• OBJECTIVE:
List every line of the records below as a numbered list, omitting any blank lines.

• DATA FOR THIS EXERCISE:
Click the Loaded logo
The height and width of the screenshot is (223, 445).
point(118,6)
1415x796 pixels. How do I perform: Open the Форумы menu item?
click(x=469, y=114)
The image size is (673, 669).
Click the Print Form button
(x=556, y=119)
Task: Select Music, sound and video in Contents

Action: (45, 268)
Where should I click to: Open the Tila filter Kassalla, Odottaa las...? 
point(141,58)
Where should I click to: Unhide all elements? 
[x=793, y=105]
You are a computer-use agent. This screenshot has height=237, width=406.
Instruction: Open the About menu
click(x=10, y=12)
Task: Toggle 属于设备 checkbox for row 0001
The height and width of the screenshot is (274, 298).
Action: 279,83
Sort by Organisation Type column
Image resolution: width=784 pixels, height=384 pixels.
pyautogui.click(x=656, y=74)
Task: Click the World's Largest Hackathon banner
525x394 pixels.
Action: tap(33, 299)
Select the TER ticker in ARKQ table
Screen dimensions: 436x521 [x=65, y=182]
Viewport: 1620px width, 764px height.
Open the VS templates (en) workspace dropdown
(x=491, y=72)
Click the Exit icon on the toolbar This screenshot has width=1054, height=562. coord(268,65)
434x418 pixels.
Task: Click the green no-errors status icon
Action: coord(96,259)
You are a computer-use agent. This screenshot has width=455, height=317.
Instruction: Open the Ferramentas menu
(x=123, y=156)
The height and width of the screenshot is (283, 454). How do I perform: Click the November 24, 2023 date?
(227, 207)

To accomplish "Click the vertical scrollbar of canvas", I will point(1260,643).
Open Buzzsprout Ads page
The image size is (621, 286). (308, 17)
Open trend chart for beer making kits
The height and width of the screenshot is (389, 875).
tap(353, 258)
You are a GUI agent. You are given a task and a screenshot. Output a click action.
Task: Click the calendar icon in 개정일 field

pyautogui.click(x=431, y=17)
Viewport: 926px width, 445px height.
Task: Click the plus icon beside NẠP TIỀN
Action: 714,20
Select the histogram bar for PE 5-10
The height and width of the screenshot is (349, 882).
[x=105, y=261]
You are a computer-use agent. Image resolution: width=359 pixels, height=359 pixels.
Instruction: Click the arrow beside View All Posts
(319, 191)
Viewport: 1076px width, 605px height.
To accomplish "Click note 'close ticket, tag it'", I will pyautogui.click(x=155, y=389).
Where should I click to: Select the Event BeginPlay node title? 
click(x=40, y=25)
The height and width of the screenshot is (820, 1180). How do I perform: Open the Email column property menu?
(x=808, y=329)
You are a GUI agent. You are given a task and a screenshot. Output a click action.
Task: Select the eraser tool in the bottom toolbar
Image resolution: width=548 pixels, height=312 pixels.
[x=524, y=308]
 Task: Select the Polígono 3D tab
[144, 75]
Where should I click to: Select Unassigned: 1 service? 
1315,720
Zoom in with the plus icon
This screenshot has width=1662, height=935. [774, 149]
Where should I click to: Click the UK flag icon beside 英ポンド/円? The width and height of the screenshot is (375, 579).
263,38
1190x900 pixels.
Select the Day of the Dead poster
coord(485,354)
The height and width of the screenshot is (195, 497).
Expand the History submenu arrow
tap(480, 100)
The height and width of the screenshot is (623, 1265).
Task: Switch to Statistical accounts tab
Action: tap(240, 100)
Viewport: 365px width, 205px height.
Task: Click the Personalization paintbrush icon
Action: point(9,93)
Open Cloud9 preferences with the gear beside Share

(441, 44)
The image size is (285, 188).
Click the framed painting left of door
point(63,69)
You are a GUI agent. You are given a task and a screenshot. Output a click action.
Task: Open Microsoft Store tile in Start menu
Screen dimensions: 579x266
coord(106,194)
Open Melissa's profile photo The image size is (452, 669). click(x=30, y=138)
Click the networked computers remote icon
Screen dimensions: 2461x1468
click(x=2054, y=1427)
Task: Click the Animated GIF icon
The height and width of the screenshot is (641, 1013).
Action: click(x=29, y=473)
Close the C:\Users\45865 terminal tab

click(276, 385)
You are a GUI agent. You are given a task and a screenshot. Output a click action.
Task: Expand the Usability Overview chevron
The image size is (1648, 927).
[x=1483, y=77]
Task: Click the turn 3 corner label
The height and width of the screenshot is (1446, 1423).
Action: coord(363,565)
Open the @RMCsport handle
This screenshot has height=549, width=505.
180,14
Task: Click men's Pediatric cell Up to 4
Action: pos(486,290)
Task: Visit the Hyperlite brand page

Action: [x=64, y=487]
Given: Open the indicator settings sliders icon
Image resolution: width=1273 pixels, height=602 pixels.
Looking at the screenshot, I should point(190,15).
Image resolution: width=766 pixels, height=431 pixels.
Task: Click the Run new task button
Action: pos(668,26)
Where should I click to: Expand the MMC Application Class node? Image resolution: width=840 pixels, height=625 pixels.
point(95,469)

• RESULT BELOW:
1. Click the Loaded logo
2. The height and width of the screenshot is (223, 445).
3. point(118,6)
4. 1415x796 pixels. How do I perform: Open the Форумы menu item?
5. click(x=469, y=114)
6. The image size is (673, 669).
7. Click the Print Form button
8. (x=556, y=119)
9. Task: Select Music, sound and video in Contents
10. Action: (45, 268)
11. Where should I click to: Open the Tila filter Kassalla, Odottaa las...? 
12. point(141,58)
13. Where should I click to: Unhide all elements? 
14. [x=793, y=105]
15. You are a computer-use agent. This screenshot has height=237, width=406.
16. Instruction: Open the About menu
17. click(x=10, y=12)
18. Task: Toggle 属于设备 checkbox for row 0001
19. The height and width of the screenshot is (274, 298).
20. Action: 279,83
21. Sort by Organisation Type column
22. Image resolution: width=784 pixels, height=384 pixels.
23. pyautogui.click(x=656, y=74)
24. Task: Click the World's Largest Hackathon banner
25. 525x394 pixels.
26. Action: tap(33, 299)
27. Select the TER ticker in ARKQ table
28. Screen dimensions: 436x521 [x=65, y=182]
29. Viewport: 1620px width, 764px height.
30. Open the VS templates (en) workspace dropdown
31. (x=491, y=72)
32. Click the Exit icon on the toolbar This screenshot has width=1054, height=562. coord(268,65)
33. 434x418 pixels.
34. Task: Click the green no-errors status icon
35. Action: coord(96,259)
36. You are a computer-use agent. This screenshot has width=455, height=317.
37. Instruction: Open the Ferramentas menu
38. (x=123, y=156)
39. The height and width of the screenshot is (283, 454). How do I perform: Click the November 24, 2023 date?
40. (227, 207)
41. To accomplish "Click the vertical scrollbar of canvas", I will point(1260,643).
42. Open Buzzsprout Ads page
43. The image size is (621, 286). (308, 17)
44. Open trend chart for beer making kits
45. The height and width of the screenshot is (389, 875).
46. tap(353, 258)
47. You are a GUI agent. You are given a task and a screenshot. Output a click action.
48. Task: Click the calendar icon in 개정일 field
49. pyautogui.click(x=431, y=17)
50. Viewport: 926px width, 445px height.
51. Task: Click the plus icon beside NẠP TIỀN
52. Action: 714,20
53. Select the histogram bar for PE 5-10
54. The height and width of the screenshot is (349, 882).
55. [x=105, y=261]
56. You are a computer-use agent. Image resolution: width=359 pixels, height=359 pixels.
57. Instruction: Click the arrow beside View All Posts
58. (319, 191)
59. Viewport: 1076px width, 605px height.
60. To accomplish "Click note 'close ticket, tag it'", I will pyautogui.click(x=155, y=389).
61. Where should I click to: Select the Event BeginPlay node title? 
62. click(x=40, y=25)
63. The height and width of the screenshot is (820, 1180). How do I perform: Open the Email column property menu?
64. (x=808, y=329)
65. You are a GUI agent. You are given a task and a screenshot. Output a click action.
66. Task: Select the eraser tool in the bottom toolbar
67. Image resolution: width=548 pixels, height=312 pixels.
68. [x=524, y=308]
69.  Task: Select the Polígono 3D tab
70. [144, 75]
71. Where should I click to: Select Unassigned: 1 service? 
72. 1315,720
73. Zoom in with the plus icon
74. This screenshot has width=1662, height=935. [774, 149]
75. Where should I click to: Click the UK flag icon beside 英ポンド/円? The width and height of the screenshot is (375, 579).
76. 263,38
77. 1190x900 pixels.
78. Select the Day of the Dead poster
79. coord(485,354)
80. The height and width of the screenshot is (195, 497).
81. Expand the History submenu arrow
82. tap(480, 100)
83. The height and width of the screenshot is (623, 1265).
84. Task: Switch to Statistical accounts tab
85. Action: tap(240, 100)
86. Viewport: 365px width, 205px height.
87. Task: Click the Personalization paintbrush icon
88. Action: point(9,93)
89. Open Cloud9 preferences with the gear beside Share
90. (441, 44)
91. The image size is (285, 188).
92. Click the framed painting left of door
93. point(63,69)
94. You are a GUI agent. You are given a task and a screenshot. Output a click action.
95. Task: Open Microsoft Store tile in Start menu
96. Screen dimensions: 579x266
97. coord(106,194)
98. Open Melissa's profile photo The image size is (452, 669). click(x=30, y=138)
99. Click the networked computers remote icon
100. Screen dimensions: 2461x1468
101. click(x=2054, y=1427)
102. Task: Click the Animated GIF icon
103. The height and width of the screenshot is (641, 1013).
104. Action: click(x=29, y=473)
105. Close the C:\Users\45865 terminal tab
106. click(276, 385)
107. You are a GUI agent. You are given a task and a screenshot. Output a click action.
108. Task: Expand the Usability Overview chevron
109. The image size is (1648, 927).
110. [x=1483, y=77]
111. Task: Click the turn 3 corner label
112. The height and width of the screenshot is (1446, 1423).
113. Action: coord(363,565)
114. Open the @RMCsport handle
115. This screenshot has height=549, width=505.
116. 180,14
117. Task: Click men's Pediatric cell Up to 4
118. Action: pos(486,290)
119. Task: Visit the Hyperlite brand page
120. Action: [x=64, y=487]
121. Given: Open the indicator settings sliders icon
122. Image resolution: width=1273 pixels, height=602 pixels.
123. Looking at the screenshot, I should point(190,15).
124. Image resolution: width=766 pixels, height=431 pixels.
125. Task: Click the Run new task button
126. Action: pos(668,26)
127. Where should I click to: Expand the MMC Application Class node? Image resolution: width=840 pixels, height=625 pixels.
128. point(95,469)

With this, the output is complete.